A Little Penang History

Penang did not suffer under colonialism in the same way as Melaka. It was never invaded by the Portuguese or Dutch and the British snuck in without causing alarm.

Neolithic people lived on the island of Penang, 5,000 years ago, not many, but the island was continuously inhabited by a few people up until the eighteenth century, when Arabs, Japanese, Jews, Armenians and Europeans all decided to come and live here. Syed Sheriff Tengku Syed Hussein Al-Aidid, an Arab from Acheh (Sumatra), one of the wealthiest Arab spice traders, built the Lebuh Acheh mosque in 1808 and allocated land and houses for the Muslim community. He encouraged Moslem traders from all over the Malay archipelago to join his entrepreneurial community in Acheen Street in Penang.

The Europeans grew spices in large plantations, employing people from Java and from India. The Javanese came to Penang in the early nineteenth century and gradually over time assimilated into Malay culture and religion. Refugees continue to arrive today, stealthily, by night, in overfilled boats. They are not particularly discouraged by the Malaysian government, who welcome the opportunity to increase the proportion of Muslims in Malaysia. Burmese refugees are not welcomed with open arms since a) they do not look like Malays and b) they are not Muslim.

The Siamese invaded Kedah in 1821and also came peacefully to Penang to trade and farm.
Indians migrated to Penang, where they traded and lent money.

The first wave of Chinese were traders who came to Penang in the late eighteenth century, married Malays, giving rise to the Baba Nyonya (Chinese/Malay) community. Their religion was a fusion of Tao/Confusion/ Buddhist and they spoke a fusion of Chinese, Eglish and Malay. They traded with South China, South Siam, Burma and the North and West Malay states of Kedah, Perak, Selangor as well as Sumatra.

The second wave of Chinese came in the mid nineteenth century, as indentured coolies, free labourers, traders and artisans. Rich Chinese merchants had opulent country mansions, sent their children to school in Britain or China and chose to marry among themselves, occasionally improving the breeding stock by acquiring a brilliant son-in-law from a poor background.

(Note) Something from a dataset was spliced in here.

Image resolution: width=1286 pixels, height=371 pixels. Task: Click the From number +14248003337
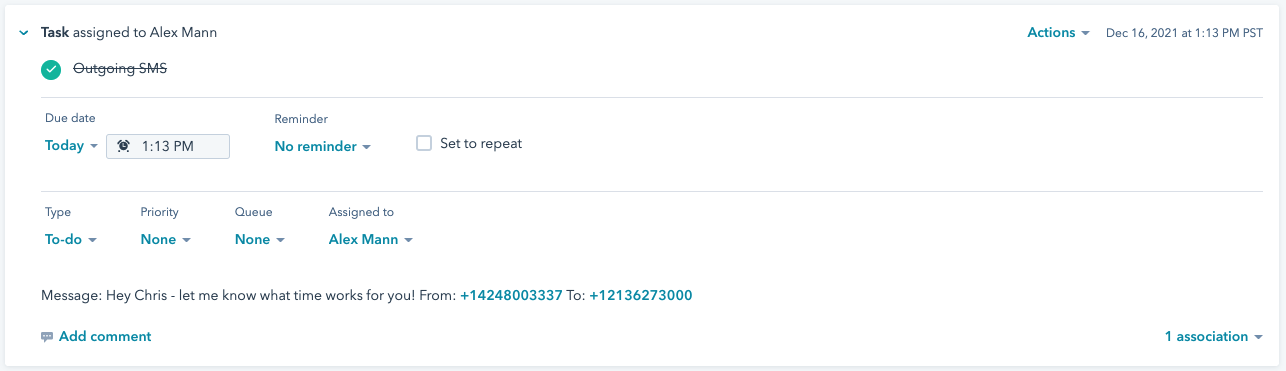click(x=511, y=296)
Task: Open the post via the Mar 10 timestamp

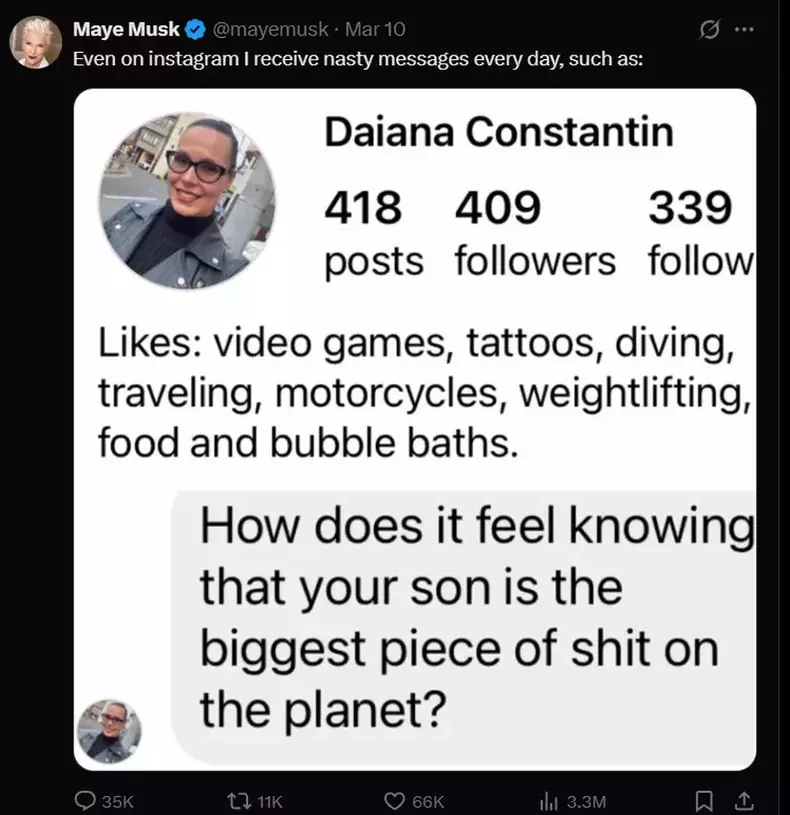Action: coord(378,29)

Today the Nyonya are becoming assimilated into the modern Malay Chinese.

The Malays came from Kedah, Sumatra and southern Thailand. They were fishermen and boat builders. The current government is Malay, so Malays work in the civil service.

The East India Company, set up in 1600 to develop Asian markets for Lancashire woolen products, was focussed mainly on India but by the eighteenth century, when they realised that the Malay peninsular had tin, they became interested in Malaya. Francis Light arrived in India in the mid 1760s, later moving to Phuket, where he set up an East India Company base for trade between India and Siam. Fluent in Siam and Malay, it was he who managed to persuade the Sultan of Penang to let the British occupy Penang temporarily, in exchange for military protection. Of course the British didn't leave. In 1800 the East India Company agreed to pay an annual fee of 10,000 dollars to his Majesty the Sultan Dhiauddin Mukarram Shah II of Penang.

According the the museum in Penang, the British never signed a treaty or agreement with the Sultan of Penang. The Sultan, afraid of the Burmese and Siamese, who were making threatening noises towards Penang, was swayed by the dulcet tones of Francis Light.